A note on teething--I feel like Amelia has been teething constantly since about 13 months. She keeps getting new teeth. Sometimes her gums seem to bother her, sometimes not. I have gotten better at recognizing teething signs like drooling, diaper rash, and gnawing on things, and Amelia realized that she loves Orajel, so it's not too bad. I do wonder if she is teething a lot today. She has a low fever.
Amelia seems to be almost totally over the stranger and new-place anxiety she had after the hospital. For quite awhile--and this partly explains the lack of recent posts, as I was too tired or too discouraged to write--she was not sleeping well. First she was waking up multiple times a night, sometimes screaming, a scared scream, not just a tired fuss. We really think she was having nightmares. Then that slowly faded, and she was sleeping through the night--until between 4 and 5 AM, when she was up for the day. But still tired. It would be one thing to rise at 4 each morning with a sunny, bright-eyed toddler, but this was coming downstairs and facing an immediate tantrum because you wouldn't let Amelia fling ground coffee all over the kitchen. So we started trying things. We tried earlier bedtimes. We tried later bedtimes. We tried leaving her in the crib for a long time, and then going to her right away. I tried nursing her back to sleep. We tried getting her to back to sleep in our bed. We tried early naps. Late naps. One nap, two naps. There were really no clear patterns to what worked and what didn't. One morning--I think it was last Sunday--she woke up at 5, Dean went to check on her and said night, night, and she was quiet. Then she fussed. Then she was quiet. And so on. About 30 minutes later, I gave up and went to her, but she wanted to nurse, and she fell asleep and slept for almost 2 more hours. (Of course Dean and I were wide awake, but whatever.) That return to morning sleep seemed to break the pattern, and she has been sleeping later, waking between 5:45 and 6:30, all week since then. We have been putting her down a littler later too, between 7 and 7:30. I also think, on a nap note, that it has helped to keep her up till at least 11 AM or noon even if she is sleepy earlier. She is definitely taking longer naps in the middle of the day, usually between 1 and a half and two hours, although they have been as short as an hour, and as long as, once last week, three hours and 15 minutes. That is an all time Amelia-nap record.
(In the interest of full disclosure, and for the record, I will note that I have been nursing her to sleep at naps. This started post-hospital and it has been so peaceful, so easy, so much better than the 10-20 minutes of pre-nap crying that went on every nap for the 5 weeks we tried not nursing at naps, that I have kept doing it. I know that it could have something to do with the bedtime problem, but... not willing to give it up yet.)

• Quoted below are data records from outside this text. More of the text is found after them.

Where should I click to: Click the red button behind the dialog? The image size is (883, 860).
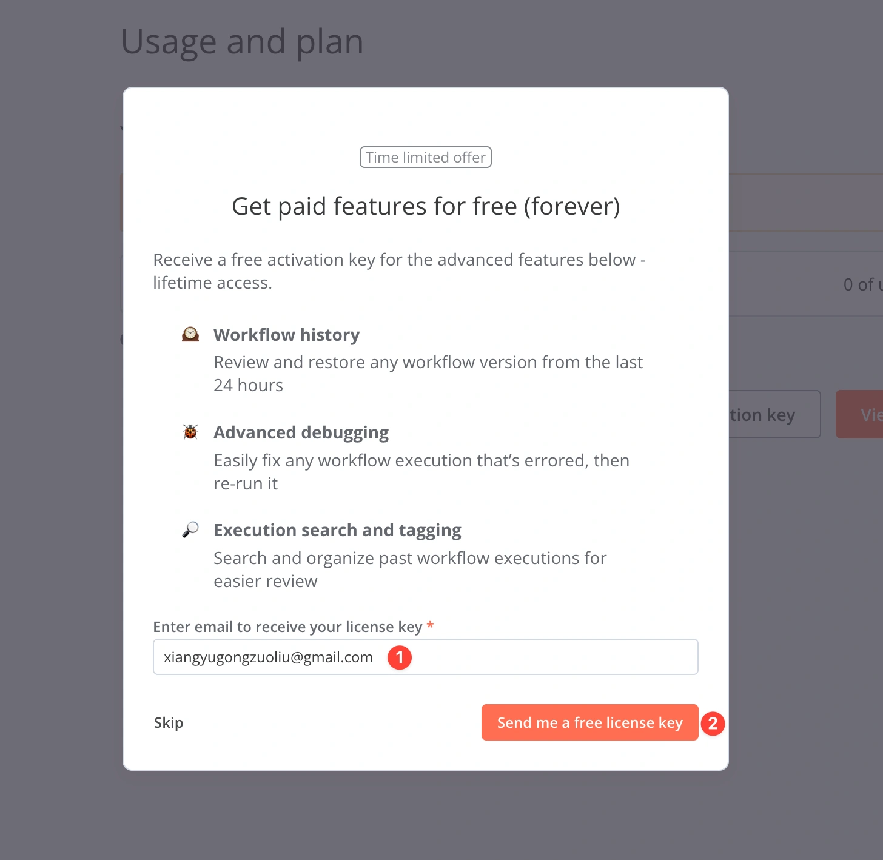pos(860,415)
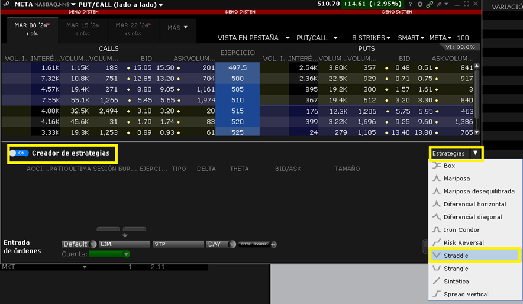The width and height of the screenshot is (523, 304).
Task: Toggle the Default order preset knob
Action: pos(93,244)
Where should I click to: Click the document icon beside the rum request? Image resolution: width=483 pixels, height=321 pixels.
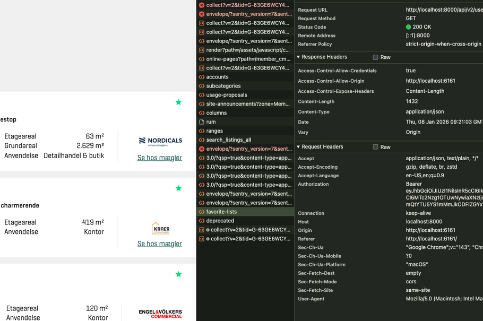[202, 122]
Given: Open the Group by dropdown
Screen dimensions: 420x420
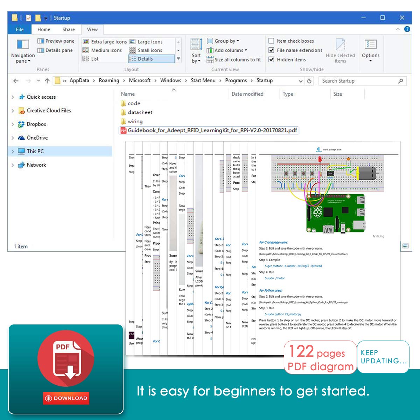Looking at the screenshot, I should coord(223,41).
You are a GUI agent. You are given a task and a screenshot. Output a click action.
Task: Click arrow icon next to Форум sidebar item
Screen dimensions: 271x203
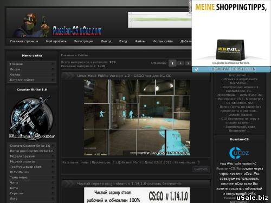[53, 69]
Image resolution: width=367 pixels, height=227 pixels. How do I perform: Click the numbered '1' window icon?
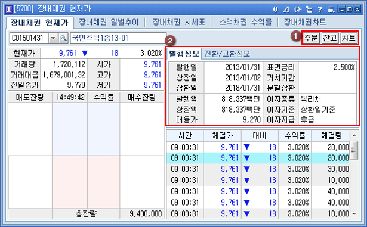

The one thing Amelia is still doing that seems related to hospital anxiety is having these horrible bedtime-related fits. They seem to be related to separation anxiety from me. She was crying a lot a bath time, so I started going into the bathroom with her, and now she cries when she is put in the crib. She can be perfectly happy, snuggling with Dean and reading stories, and then when it is time to actually go to bed, she just cries and cries. It is very stressful, and sad too because bath and bedtime had been such a peaceful and happy daddy-daughter time. But we are just hanging in there because one thing that seems true about raising a child is that nothing lasts, not the stuff you love but, luckily, also not the stuff you hate. It is just endlessly replaced with new stuff to hate--and luckily, new stuff to love.